## [ENTRIES PROVIDED]
+-------+
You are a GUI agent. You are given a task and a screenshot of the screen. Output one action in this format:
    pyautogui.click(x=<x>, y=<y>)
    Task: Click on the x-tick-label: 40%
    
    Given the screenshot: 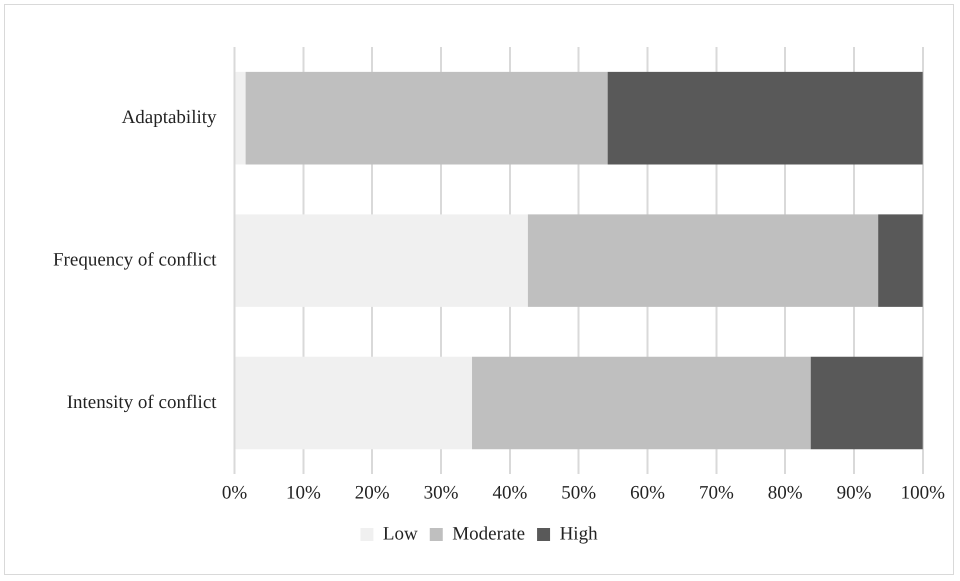 What is the action you would take?
    pyautogui.click(x=510, y=493)
    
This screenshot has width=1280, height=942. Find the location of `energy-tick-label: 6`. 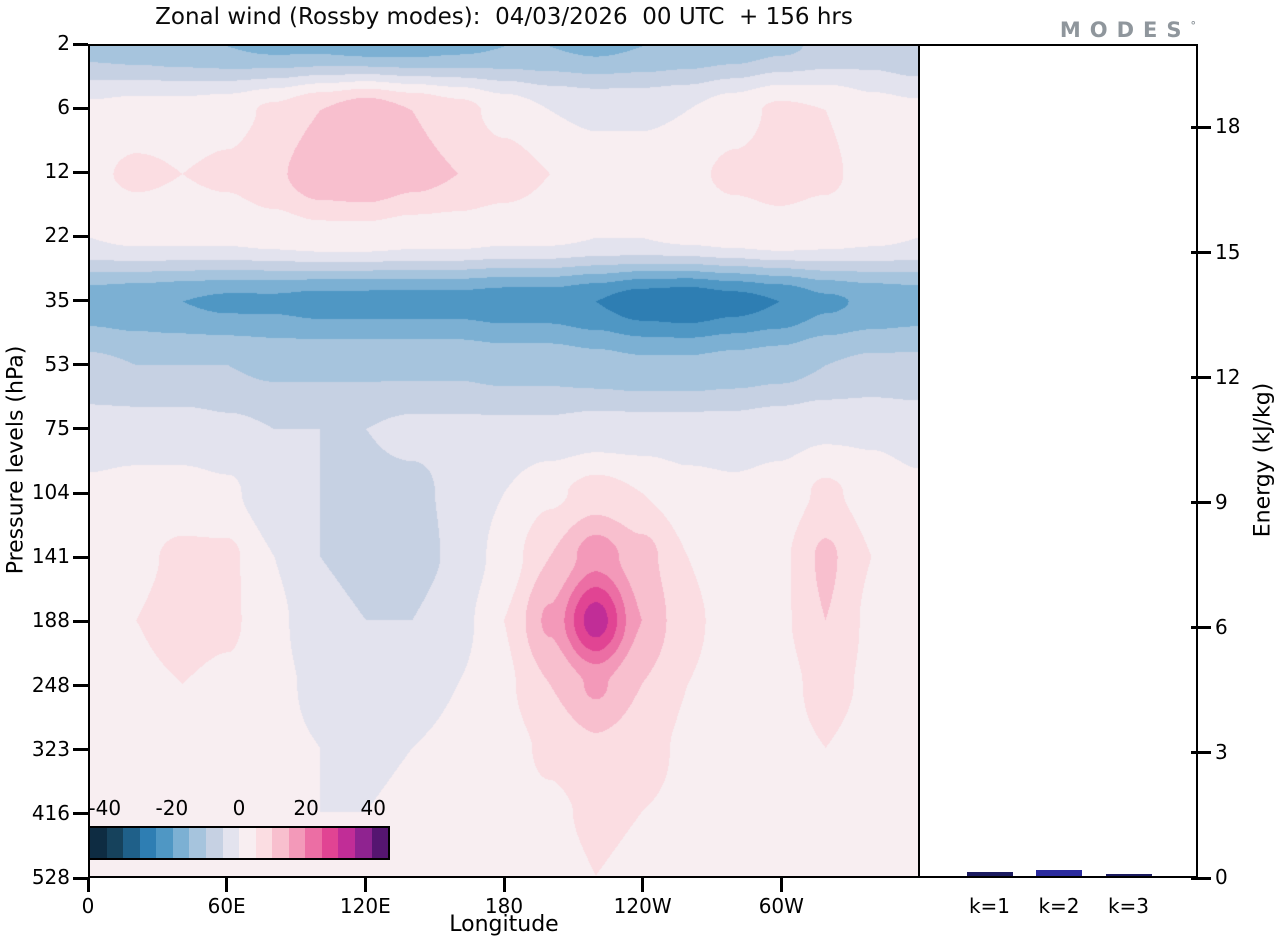

energy-tick-label: 6 is located at coordinates (1222, 626).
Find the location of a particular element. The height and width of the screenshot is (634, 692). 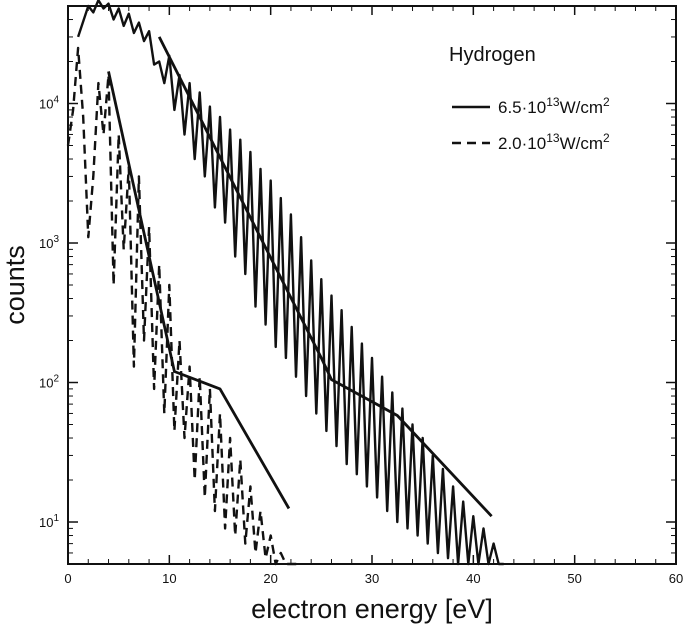

legend-label-2.0e13-exp1: 13 is located at coordinates (553, 138).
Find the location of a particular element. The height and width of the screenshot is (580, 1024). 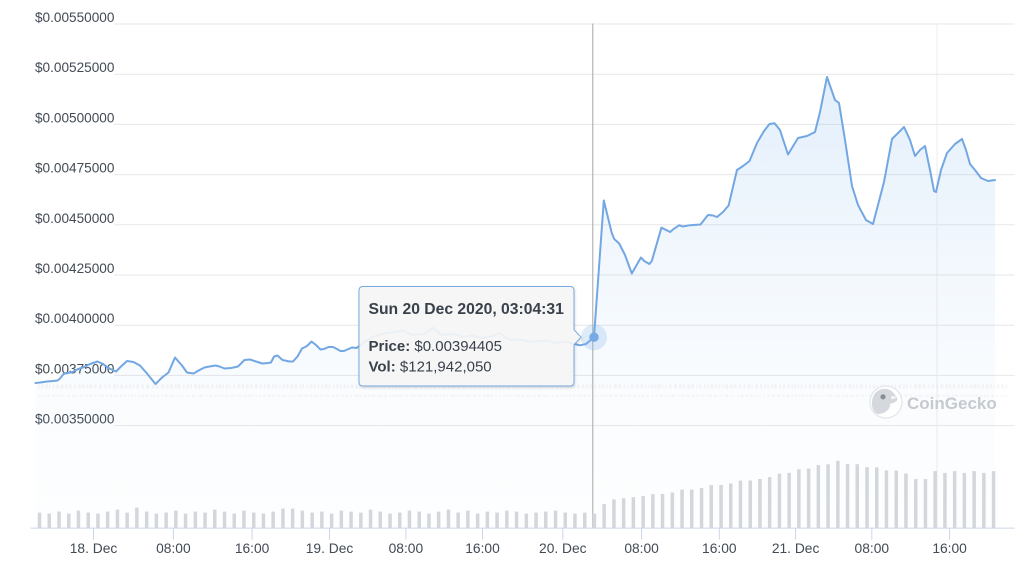

svg-text: $0.00475000 is located at coordinates (75, 168).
+-------+
## [WHAT IS EXPECTED]
Please copy the records word for word, from the line that contains "is (634, 692)." through the end of the records, including both of those lines. Leave the pictures out of your copy.

## [YOUR SOLUTION]
Find the location of a particular element. The height and width of the screenshot is (634, 692). 

legend-label-2.0e13-exp1: 13 is located at coordinates (553, 138).
Find the location of a particular element. The height and width of the screenshot is (580, 1024). 

svg-text: $0.00475000 is located at coordinates (75, 168).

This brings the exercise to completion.